I know there are a number of non-reading writers out there, or writers who stick to reading works in a specific genre (typically the genre they intend to write). I’ve always been a fantasy writer and reader, and I probably always will be. But please know that there is so much to learn from reading other genres or other styles you’re not familiar with. Most of the books I’ve read recently have been in the high/epic fantasy realm, because that’s what I enjoy writing, and it seems perfectly natural to me to read only those books. But I’ve also read a number of more “literary” novels, such as Octavia Butler’s Kindred and Tatjana Soli’s The Forgetting Tree, and those books have helped me hone my craft in ways the high fantasy books had allow me to neglect.

Reading as a writer helps in so many ways. It lets you know which stories have already been written, which characters and worlds have been explored. It provides insight on how to manage world building and character interactions and dialogue. It gives you a model for your story’s narrative arc. And, perhaps most important to writers who intend to sell their work, it allows you to draw comparisons between established novels and your own.
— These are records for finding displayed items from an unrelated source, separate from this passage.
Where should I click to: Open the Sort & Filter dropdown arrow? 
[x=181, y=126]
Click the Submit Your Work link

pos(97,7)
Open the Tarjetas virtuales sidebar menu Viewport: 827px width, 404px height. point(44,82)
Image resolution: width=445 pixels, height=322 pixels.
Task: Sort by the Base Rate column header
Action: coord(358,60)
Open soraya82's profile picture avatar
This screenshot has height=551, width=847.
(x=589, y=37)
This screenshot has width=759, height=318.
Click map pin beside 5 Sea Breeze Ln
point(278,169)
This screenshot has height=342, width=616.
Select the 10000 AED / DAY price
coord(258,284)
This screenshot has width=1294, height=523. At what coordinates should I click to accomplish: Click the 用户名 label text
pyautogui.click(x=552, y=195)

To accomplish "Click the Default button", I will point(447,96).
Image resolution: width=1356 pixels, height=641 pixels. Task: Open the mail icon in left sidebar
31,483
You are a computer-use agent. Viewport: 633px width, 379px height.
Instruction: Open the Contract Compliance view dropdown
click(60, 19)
I refuse to accept the myth that reading books is a dying pastime. As long as there are writers, there will be readers.

 

Reading at the Gym

I was never a big fan of working out. Some months would go by without me exercising at all, other than walking to class or to the store. But this past summer was different. In addition to walking the trails around my new apartment, I started going to the on-location gym thanks to the help of a good friend. She’s been going to the gym on a regular basis for years, and since she was staying with me for a few weeks on a semi-vacation, I decided to use her as motivation and join her on the elliptical. The first couple of days were difficult for me, partly because I was pushing my muscles pretty hard, and partly because I was bored. Really, really bored. My friend turned on the TV for me but the best thing on was Numb3rs. Instead of watching TV, she read.
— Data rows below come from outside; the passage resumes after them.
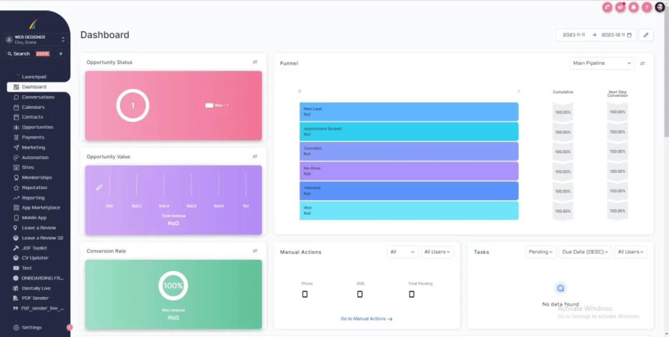Screen dimensions: 669x337
Task: Toggle the Funnel chart settings icon
Action: [x=642, y=63]
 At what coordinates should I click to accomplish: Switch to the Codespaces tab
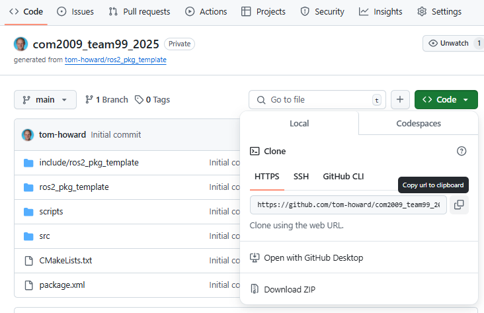[418, 124]
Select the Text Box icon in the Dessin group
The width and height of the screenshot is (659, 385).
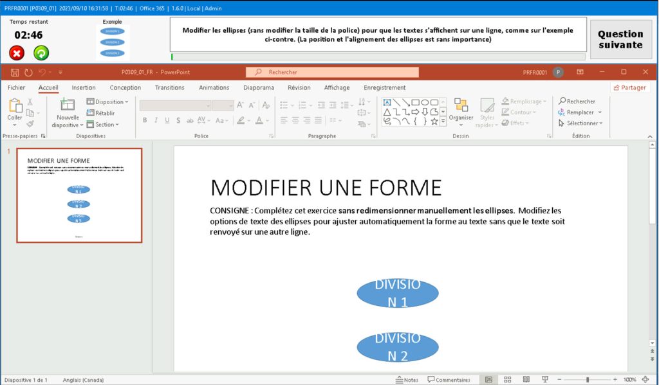(x=387, y=101)
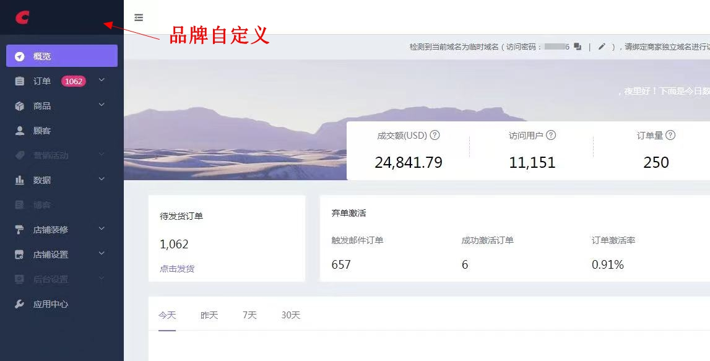Open 店铺设置 via its settings icon

coord(19,253)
Yep. She read a book. While she worked out.

If you want to get technical about it, it was an e-book. She had her phone perched on the display of the elliptical, and despite reading it, she was working up quite a sweat. I later asked her how she could read while she was working out; wouldn’t it be distracting?

For her, it was quite the opposite. “Running is too boring,” she said. “Outside or on the treadmill—doesn’t matter. My mind wanders and I always think, ‘is it over yet? Am I done?’ But reading on the elliptical is surprisingly easy. It keeps me focused.” My friend averaged forty-five minutes on the elliptical that week, at varying intensities. And she read the entire time.

Weird though it seemed, I decided to try it. The next day, I took my phone with me, opened up an e-book, and read. And, truthfully, it did help.

I’ve seen some bloggers complain about people reading while they work out. If you can read and do X type of exercise, then you’re not doing it hard enough. That may be true for someone who’s reading a physical book in their hands. But reading an e-book on your phone while you’re on the elliptical is, actually, easy—not to mention unobtrusive and, to some extent, discreet.

Since I finished college, I’ve had trouble sitting down with the intent of reading a book for an hour or two. I used to read all the time. One summer, I read all three Mistborn books in one weekend. My family didn’t see me unless I came out of my room for food. Two years ago, I read the first two Stormlight Archives book in a couple weeks, but that was last time I can remember marathoning a book like that. Marathons aside, this summer was particularly devoid of books. I only read four or five (Elantris, a re-read, Kindred, The Forgetting Tree, The Emperor’s Blades, half of Aeronaut’s Windlass, and possibly another one). That’s nothing!

If nothing else, reading while on the elliptical might jump-start my reading habit again—and in turn, my writing habit. At least it’ll get me to work out.